Book Review: The City of Glass by Nghi Vo (Fantasy)

The City in Glass
Nghi Vo
Tor
1 October 2024
224 pages
eBook - EPUB
Fantasy
ARC via NetGalley

A demon. An angel. A city that burns at the heart of the world.

The demon Vitrine—immortal, powerful, and capricious—loves the dazzling city of Azril. She has mothered, married, and maddened the city and its people for generations, and built it into a place of joy and desire, revelry and riot.

And then the angels come, and the city falls.

Vitrine is left with nothing but memories and a book containing the names of those she has lost—and an angel, now bound by her mad, grief-stricken curse to haunt the city he burned.

She mourns her dead and rages against the angel she longs to destroy. Made to be each other’s devastation, angel and demon are destined for eternal battle. Instead, they find themselves locked in a devouring fascination that will change them both forever.
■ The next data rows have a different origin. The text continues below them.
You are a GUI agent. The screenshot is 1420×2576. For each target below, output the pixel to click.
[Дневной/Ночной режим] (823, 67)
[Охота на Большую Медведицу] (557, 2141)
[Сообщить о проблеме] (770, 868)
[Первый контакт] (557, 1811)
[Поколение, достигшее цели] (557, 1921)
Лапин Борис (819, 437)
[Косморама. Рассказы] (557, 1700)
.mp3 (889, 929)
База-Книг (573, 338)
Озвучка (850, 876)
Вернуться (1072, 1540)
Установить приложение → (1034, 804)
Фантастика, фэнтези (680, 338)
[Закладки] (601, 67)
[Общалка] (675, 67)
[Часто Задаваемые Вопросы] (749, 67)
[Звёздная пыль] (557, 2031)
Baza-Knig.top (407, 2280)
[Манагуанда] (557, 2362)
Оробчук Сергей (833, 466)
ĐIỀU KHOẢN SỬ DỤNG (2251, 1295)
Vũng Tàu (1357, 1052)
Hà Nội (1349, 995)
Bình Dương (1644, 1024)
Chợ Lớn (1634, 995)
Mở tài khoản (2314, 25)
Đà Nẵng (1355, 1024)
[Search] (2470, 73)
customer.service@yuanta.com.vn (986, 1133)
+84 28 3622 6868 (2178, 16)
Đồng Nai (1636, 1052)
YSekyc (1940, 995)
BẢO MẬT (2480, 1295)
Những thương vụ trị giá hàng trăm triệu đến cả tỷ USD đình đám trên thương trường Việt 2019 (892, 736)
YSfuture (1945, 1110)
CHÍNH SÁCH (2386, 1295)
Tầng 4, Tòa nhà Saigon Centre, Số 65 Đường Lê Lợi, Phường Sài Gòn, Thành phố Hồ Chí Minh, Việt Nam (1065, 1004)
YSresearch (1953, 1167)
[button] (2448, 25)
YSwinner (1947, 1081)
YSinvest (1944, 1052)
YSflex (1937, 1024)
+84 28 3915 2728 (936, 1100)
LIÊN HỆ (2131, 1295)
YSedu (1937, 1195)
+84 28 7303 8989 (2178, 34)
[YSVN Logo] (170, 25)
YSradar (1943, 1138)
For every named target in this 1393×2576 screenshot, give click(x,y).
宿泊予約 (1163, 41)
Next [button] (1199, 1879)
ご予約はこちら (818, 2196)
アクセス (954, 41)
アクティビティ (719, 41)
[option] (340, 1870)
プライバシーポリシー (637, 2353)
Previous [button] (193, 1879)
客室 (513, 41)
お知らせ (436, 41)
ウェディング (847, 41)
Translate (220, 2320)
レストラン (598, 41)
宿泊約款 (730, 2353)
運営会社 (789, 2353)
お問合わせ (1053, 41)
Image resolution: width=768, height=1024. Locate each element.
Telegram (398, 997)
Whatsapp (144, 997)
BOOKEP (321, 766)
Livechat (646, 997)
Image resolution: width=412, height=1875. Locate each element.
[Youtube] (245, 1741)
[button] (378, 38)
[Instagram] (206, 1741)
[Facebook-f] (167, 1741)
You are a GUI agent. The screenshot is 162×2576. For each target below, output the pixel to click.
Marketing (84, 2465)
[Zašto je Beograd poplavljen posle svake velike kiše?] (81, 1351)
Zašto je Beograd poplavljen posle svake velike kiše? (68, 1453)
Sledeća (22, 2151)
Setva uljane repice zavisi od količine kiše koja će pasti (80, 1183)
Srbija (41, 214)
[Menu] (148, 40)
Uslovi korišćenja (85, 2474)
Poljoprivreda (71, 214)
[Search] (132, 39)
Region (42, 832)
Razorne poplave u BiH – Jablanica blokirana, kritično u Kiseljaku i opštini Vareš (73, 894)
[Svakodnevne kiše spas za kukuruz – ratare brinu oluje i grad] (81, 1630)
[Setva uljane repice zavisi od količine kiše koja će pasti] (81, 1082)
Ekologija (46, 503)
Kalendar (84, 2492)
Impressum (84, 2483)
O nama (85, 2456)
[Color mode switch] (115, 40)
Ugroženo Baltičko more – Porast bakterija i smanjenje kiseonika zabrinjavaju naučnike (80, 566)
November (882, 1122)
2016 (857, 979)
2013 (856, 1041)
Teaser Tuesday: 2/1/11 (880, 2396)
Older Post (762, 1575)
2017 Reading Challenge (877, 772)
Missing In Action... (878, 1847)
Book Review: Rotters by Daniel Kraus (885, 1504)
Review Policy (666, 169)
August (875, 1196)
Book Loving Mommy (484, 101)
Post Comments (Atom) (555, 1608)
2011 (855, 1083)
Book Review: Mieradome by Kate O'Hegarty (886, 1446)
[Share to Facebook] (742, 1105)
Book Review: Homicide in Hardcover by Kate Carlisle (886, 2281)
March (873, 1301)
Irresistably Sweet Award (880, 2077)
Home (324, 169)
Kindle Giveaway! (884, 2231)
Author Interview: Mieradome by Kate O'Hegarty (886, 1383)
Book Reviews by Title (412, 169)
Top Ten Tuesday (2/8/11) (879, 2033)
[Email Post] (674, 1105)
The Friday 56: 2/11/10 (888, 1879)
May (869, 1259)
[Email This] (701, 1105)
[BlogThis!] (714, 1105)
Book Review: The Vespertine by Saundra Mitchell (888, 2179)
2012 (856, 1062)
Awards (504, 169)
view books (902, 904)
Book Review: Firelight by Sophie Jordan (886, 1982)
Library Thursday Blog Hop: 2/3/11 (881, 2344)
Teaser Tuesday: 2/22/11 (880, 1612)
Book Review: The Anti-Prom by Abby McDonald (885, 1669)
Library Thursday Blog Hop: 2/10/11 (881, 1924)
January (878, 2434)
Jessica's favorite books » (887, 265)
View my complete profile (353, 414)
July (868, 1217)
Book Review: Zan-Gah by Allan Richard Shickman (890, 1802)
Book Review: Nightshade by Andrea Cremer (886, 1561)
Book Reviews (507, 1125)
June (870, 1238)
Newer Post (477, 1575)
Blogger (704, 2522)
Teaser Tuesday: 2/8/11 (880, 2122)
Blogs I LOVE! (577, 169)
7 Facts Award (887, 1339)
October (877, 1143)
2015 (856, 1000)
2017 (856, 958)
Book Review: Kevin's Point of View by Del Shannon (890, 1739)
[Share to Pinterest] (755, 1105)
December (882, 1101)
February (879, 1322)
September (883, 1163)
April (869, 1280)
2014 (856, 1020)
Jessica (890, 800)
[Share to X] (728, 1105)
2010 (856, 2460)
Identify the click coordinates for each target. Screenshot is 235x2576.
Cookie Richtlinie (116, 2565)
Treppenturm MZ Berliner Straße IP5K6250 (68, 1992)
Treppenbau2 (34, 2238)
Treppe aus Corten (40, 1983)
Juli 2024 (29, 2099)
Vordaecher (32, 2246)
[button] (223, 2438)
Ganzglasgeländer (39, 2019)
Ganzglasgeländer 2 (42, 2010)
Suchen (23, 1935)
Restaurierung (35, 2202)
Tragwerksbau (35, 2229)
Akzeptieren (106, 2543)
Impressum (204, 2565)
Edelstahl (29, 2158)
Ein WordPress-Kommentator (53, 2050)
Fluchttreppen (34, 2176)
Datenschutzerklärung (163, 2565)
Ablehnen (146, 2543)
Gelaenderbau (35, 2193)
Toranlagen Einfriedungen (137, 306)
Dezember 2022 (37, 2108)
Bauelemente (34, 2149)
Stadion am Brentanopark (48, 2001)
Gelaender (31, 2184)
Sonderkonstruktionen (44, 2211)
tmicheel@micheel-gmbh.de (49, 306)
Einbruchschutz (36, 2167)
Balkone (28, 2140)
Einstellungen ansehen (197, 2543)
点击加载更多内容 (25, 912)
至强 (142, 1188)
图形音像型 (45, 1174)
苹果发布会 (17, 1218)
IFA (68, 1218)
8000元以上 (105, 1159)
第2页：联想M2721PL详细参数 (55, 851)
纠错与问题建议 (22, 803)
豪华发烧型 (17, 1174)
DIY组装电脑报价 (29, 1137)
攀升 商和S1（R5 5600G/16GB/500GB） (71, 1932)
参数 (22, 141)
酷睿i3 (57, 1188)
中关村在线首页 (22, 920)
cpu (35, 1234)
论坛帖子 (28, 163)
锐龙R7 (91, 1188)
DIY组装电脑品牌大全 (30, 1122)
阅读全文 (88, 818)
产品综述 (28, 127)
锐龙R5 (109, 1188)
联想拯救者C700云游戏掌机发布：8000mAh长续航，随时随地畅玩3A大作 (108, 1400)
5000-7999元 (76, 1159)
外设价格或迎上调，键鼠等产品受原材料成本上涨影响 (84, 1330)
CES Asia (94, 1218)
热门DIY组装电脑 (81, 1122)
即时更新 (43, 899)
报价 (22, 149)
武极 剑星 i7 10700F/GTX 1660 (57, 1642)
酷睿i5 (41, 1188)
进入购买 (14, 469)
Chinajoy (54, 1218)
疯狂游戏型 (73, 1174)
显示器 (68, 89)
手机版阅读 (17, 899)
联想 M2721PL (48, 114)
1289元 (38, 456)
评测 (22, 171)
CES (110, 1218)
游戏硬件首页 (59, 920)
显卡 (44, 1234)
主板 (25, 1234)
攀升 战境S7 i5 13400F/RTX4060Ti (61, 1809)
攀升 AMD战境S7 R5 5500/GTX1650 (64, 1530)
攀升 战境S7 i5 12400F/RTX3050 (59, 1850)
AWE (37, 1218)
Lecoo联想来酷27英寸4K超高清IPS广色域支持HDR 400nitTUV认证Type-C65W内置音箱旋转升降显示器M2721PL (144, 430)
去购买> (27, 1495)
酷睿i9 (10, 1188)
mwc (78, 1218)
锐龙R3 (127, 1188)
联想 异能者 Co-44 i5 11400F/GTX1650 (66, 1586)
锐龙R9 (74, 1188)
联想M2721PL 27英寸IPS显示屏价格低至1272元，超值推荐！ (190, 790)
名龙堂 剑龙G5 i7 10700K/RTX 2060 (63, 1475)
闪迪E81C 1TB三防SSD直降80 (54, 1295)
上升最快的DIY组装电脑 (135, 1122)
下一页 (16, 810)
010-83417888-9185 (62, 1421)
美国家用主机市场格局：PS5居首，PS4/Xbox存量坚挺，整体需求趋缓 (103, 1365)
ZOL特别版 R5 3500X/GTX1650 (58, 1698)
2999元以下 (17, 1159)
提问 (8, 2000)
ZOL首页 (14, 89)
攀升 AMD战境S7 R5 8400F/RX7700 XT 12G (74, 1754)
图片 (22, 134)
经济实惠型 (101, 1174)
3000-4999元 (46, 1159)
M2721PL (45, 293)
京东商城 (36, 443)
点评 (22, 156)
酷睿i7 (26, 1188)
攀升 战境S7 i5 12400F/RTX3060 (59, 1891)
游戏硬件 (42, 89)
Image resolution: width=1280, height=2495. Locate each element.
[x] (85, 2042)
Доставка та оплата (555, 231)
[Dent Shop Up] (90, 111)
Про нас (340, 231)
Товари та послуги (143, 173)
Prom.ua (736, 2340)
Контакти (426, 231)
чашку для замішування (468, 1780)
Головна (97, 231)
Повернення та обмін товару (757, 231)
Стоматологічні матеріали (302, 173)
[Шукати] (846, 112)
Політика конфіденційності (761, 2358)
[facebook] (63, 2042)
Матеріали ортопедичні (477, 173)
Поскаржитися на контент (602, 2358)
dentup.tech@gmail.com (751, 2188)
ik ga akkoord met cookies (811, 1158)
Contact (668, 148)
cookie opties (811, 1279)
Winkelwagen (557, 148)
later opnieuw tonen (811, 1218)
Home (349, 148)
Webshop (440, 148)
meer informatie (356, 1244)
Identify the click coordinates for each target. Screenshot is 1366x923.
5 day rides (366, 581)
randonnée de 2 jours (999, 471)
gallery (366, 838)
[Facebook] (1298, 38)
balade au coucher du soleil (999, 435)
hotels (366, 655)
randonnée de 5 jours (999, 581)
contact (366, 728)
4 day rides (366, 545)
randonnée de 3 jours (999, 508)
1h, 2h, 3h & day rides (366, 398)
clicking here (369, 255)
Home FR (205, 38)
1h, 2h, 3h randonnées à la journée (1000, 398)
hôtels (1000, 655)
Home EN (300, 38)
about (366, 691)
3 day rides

Together, they unearth the past of the lost city and begin to shape its future. But when war threatens Azril and everything they have built, Vitrine and her angel must decide whether they will let the city fall again.

 

I really loved the premise of The City in Glass and Vo's prose was as lyrical and beautiful as always. I certainly didn't dislike this story, but neither did I love it, and I think that is because I struggled to connect on more than a surface level with the characters. Vitrine received a little more character development, but I felt we never properly got to know the angel, so their relationship was hard to embrace and it was thus harder to care about their feelings and intentions. Perhaps a slightly longer word count, to really explore the characters to a greater extent, would have made this work better for me. I am still giving it three stars, though, as it was a great idea and an atmospheric read.

I received this book as a free eBook ARC via NetGalley in exchange for an honest review.